Here we see the profound contradiction of Thomas Jefferson who was both the author of the Declaration of Independence as well as a slave owner. By the year 1852 Frederick Douglass, who had escaped from slavery had this to say on the day after the forth of July.


"For revolting barbarity and shameless hypocrisy America reins without a rival." The profound contradiction of slavery was the cause of the Civil War.


I believe that these quotations are also relevant in explaining the causes for the Russian Revolution. The Russian people weren’t “weary,” but felt a “duty to throw off” the regimes of the Czar and the Provisional Government. The people of the new Soviet Union would then successfully defend themselves against an invasion of 14 nations that attempted to overthrow the new revolutionary government. They could not have dome that if the people were weary.
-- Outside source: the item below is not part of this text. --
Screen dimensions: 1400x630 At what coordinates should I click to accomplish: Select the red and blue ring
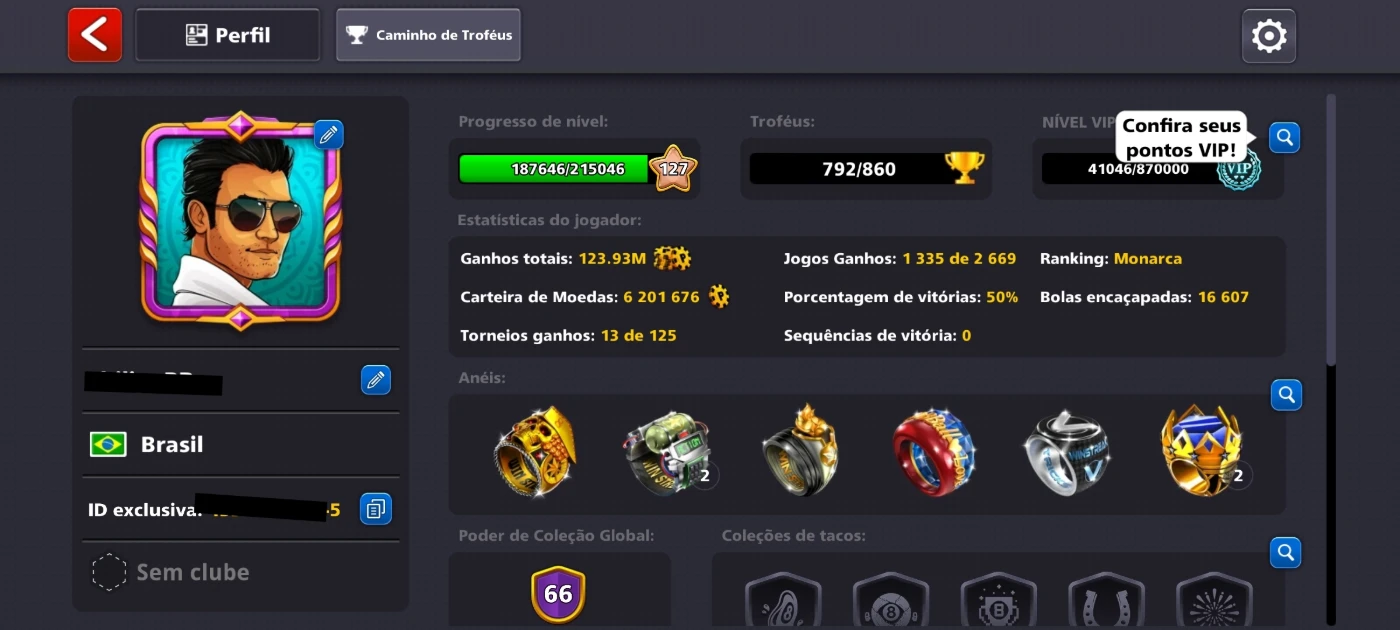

The problem was that after the First World War, the Revolution, and then the Civil War, there was a weariness of the people in the Soviet Union. They wanted some kind of stability, and those were the conditions that led to the betrayal of the Revolution by the forces that supported Joseph Stalin.   


So, what is the essence of the political difference between Hochschild and Trotsky? Hochschild believes that there are democratic norms in this country that were compromised during the years of 1917-1921. He concludes his book with the statement that we need to have “respect for civil rights and constitutional safeguards, to save ourselves from slipping back into darkness again.”


Today about 42 million people do not have enough food to eat in the United States. Four people have over $100 billion. While President Wilson might have deported 10,000 people from this country, Presidents Obama and Trump deported millions of immigrants. Thousands of those deported immigrants have children who were born in this country. When they were deported, the government effectively prevented them from ever seeing their children again.


The prison population has mushroomed to the point where the United States has more people living in dungeons than any other nation in the world. Clearly, I could go on and on listing the horrors working people face in this country and the world.


Therefore, I believe that Leon Trotsky’s perspective on the Russian Revolution continues to be relevant. The ruling powers of this country are just as clueless about the reality working people face as the ruling powers were clueless as to the reality of the Russian working class in 1917.


Events will erupt, just as they did in 1917, where masses of people will mobilize to demand profound change. When this happens, the working class of the world will have a real opportunity to create, for the first time, a genuine democracy. In the words of Thomas Jefferson, they will also create “new guards for their future security.”